[Target position records]
....................
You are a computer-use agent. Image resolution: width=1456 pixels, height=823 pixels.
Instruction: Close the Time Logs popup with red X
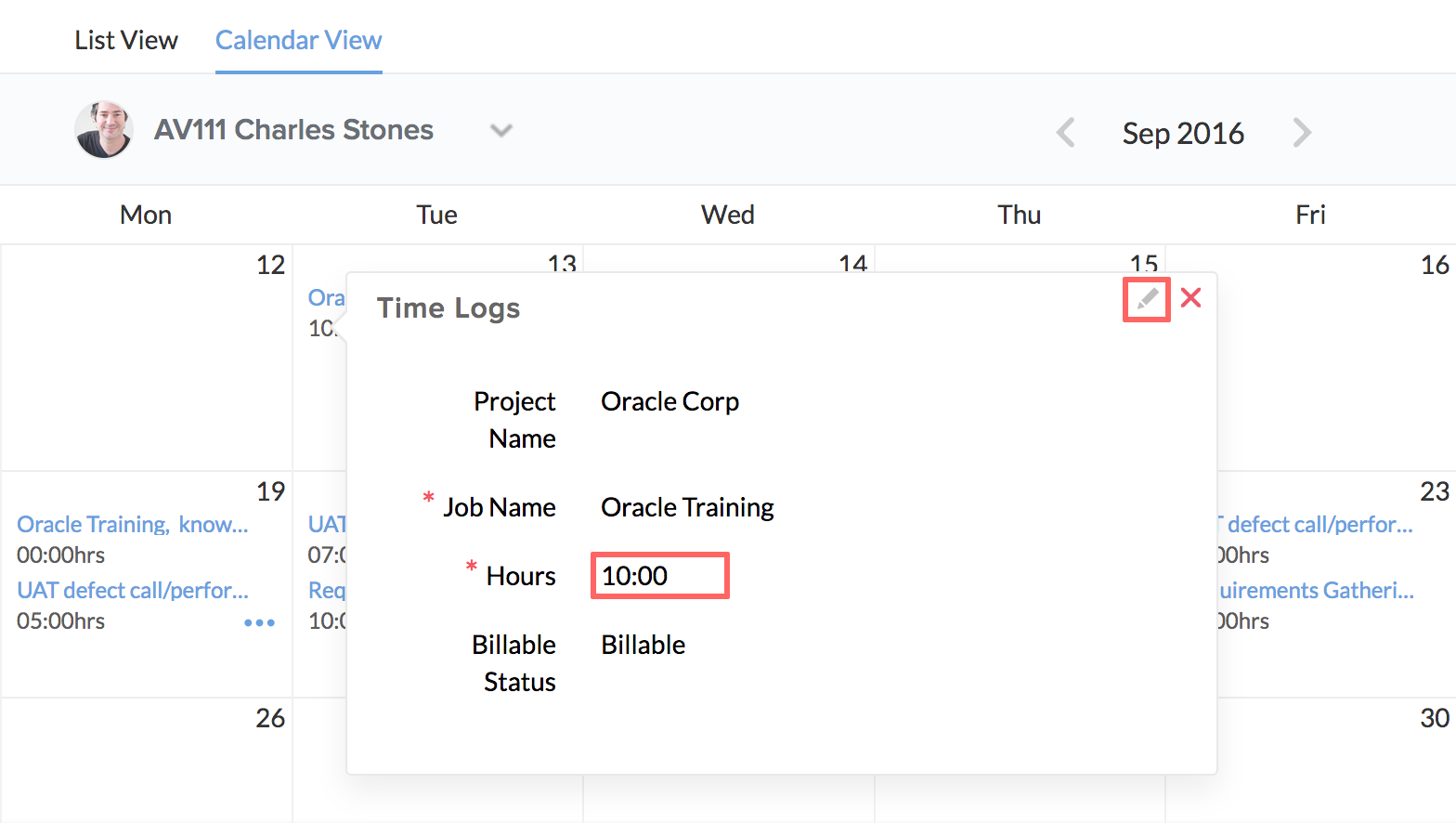[1190, 298]
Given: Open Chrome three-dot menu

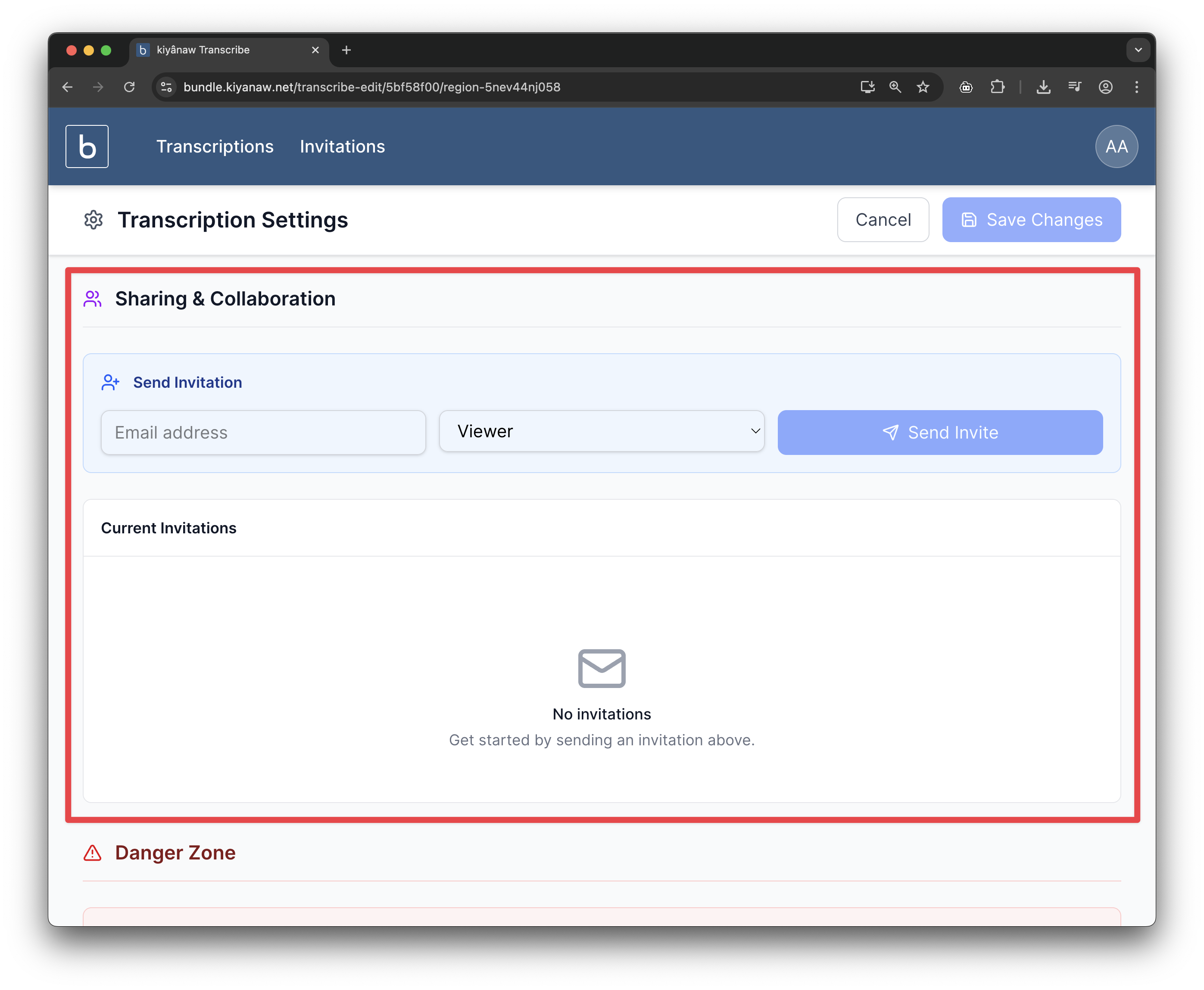Looking at the screenshot, I should (x=1136, y=87).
....................
REQUIRED WORK:
Rewrite all the rows above, replacing "Instruction" with "Command" and leaving everything else unchanged. Omit the pictures from your answer.

RESULT OF THE TASK:
You are a computer-use agent. Image resolution: width=1456 pixels, height=823 pixels.
Command: Close the Time Logs popup with red X
[1190, 298]
Given: Open Chrome three-dot menu

Looking at the screenshot, I should (x=1136, y=87).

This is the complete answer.